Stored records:
++++

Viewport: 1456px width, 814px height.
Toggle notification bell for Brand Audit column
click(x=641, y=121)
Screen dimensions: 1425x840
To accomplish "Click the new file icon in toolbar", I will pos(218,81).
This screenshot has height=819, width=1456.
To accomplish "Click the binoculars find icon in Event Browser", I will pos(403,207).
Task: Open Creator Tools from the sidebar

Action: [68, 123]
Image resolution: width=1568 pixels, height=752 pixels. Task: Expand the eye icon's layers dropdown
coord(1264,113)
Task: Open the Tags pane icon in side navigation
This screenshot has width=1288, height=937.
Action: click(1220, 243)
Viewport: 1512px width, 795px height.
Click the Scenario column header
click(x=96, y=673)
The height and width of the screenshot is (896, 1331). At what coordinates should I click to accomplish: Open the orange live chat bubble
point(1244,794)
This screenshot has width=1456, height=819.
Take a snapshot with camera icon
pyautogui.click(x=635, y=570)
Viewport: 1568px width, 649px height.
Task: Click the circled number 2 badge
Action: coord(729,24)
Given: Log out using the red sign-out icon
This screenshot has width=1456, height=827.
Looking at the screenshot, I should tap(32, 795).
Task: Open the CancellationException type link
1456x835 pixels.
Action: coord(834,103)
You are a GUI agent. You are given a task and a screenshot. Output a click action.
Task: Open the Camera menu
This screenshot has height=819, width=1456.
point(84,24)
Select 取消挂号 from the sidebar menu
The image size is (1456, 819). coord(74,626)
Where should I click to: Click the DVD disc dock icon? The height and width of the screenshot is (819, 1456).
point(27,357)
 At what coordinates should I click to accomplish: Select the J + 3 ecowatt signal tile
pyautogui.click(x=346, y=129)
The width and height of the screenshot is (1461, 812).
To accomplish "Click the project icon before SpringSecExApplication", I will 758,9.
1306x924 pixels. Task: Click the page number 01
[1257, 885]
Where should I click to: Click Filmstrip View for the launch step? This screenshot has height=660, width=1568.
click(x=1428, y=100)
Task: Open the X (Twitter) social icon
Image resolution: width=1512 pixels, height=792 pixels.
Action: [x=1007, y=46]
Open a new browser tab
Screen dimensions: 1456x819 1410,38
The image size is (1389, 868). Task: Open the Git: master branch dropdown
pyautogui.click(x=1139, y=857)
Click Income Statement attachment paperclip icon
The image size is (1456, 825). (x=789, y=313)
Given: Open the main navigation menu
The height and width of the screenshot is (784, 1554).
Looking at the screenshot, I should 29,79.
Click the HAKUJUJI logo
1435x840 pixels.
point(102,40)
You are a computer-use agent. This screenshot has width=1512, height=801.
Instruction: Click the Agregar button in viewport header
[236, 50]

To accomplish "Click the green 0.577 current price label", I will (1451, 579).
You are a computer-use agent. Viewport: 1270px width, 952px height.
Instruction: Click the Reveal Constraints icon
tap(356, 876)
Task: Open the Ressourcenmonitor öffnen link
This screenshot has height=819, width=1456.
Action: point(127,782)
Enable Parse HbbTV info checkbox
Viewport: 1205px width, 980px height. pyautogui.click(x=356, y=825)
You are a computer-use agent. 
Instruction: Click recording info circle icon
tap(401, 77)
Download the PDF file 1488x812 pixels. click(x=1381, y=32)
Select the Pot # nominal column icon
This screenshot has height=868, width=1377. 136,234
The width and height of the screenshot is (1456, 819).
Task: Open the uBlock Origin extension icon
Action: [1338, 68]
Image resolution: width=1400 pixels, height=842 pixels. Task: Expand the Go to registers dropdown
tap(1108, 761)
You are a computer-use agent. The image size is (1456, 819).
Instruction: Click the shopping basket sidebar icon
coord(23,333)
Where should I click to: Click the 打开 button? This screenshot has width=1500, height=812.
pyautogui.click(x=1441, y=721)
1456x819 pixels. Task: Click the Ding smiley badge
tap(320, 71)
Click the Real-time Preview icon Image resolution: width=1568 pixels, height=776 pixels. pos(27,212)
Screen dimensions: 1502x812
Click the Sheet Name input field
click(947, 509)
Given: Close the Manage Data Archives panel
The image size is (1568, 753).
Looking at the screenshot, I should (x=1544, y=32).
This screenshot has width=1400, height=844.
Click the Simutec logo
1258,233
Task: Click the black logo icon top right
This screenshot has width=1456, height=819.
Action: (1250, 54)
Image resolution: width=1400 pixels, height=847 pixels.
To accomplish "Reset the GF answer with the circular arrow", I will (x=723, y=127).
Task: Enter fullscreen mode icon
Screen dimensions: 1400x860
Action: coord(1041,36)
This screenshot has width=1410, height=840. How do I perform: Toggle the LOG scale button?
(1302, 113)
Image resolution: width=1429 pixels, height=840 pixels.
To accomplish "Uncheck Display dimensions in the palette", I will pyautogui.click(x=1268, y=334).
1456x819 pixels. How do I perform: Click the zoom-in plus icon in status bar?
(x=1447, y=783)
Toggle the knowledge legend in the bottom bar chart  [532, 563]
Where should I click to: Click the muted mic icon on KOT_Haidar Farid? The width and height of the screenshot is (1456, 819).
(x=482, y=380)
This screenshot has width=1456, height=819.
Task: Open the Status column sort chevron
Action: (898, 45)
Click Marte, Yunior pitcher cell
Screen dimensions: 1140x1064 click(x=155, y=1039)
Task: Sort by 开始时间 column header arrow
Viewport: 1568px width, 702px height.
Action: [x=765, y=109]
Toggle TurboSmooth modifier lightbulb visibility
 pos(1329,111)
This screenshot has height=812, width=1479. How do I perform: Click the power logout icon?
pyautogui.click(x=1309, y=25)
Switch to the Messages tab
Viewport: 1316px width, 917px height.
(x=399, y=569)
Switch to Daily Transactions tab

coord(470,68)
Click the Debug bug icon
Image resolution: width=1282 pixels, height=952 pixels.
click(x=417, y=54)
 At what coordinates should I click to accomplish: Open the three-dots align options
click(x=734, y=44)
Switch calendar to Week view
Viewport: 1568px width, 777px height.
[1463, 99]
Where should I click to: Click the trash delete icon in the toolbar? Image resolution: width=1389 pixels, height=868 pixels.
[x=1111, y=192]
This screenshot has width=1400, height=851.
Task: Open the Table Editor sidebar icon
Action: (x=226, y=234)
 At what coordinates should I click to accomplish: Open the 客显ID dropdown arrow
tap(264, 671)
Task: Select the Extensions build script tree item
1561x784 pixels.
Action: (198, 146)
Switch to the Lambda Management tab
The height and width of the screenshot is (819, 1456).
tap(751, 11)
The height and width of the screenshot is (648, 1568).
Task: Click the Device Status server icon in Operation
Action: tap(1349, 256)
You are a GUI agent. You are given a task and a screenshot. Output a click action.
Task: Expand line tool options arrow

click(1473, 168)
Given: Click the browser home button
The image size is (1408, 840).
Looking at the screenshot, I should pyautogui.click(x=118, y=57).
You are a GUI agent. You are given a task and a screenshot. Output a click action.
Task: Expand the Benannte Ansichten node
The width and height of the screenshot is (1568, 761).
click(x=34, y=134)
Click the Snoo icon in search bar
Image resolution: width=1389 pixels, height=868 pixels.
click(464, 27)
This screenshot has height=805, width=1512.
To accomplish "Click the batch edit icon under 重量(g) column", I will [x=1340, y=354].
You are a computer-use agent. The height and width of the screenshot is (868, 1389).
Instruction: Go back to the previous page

++++

— Task to carry out —
Every line from the one containing "Switch to the Lambda Management tab" to the close of the records must be reproduced exactly. Include both ends and nothing more.

— Problem solution —
Switch to the Lambda Management tab
The height and width of the screenshot is (819, 1456).
tap(751, 11)
The height and width of the screenshot is (648, 1568).
Task: Click the Device Status server icon in Operation
Action: tap(1349, 256)
You are a GUI agent. You are given a task and a screenshot. Output a click action.
Task: Expand line tool options arrow

click(1473, 168)
Given: Click the browser home button
The image size is (1408, 840).
Looking at the screenshot, I should pyautogui.click(x=118, y=57).
You are a GUI agent. You are given a task and a screenshot. Output a click action.
Task: Expand the Benannte Ansichten node
The width and height of the screenshot is (1568, 761).
click(x=34, y=134)
Click the Snoo icon in search bar
Image resolution: width=1389 pixels, height=868 pixels.
click(464, 27)
This screenshot has height=805, width=1512.
To accomplish "Click the batch edit icon under 重量(g) column", I will [x=1340, y=354].
You are a computer-use agent. The height and width of the screenshot is (868, 1389).
Instruction: Go back to the previous page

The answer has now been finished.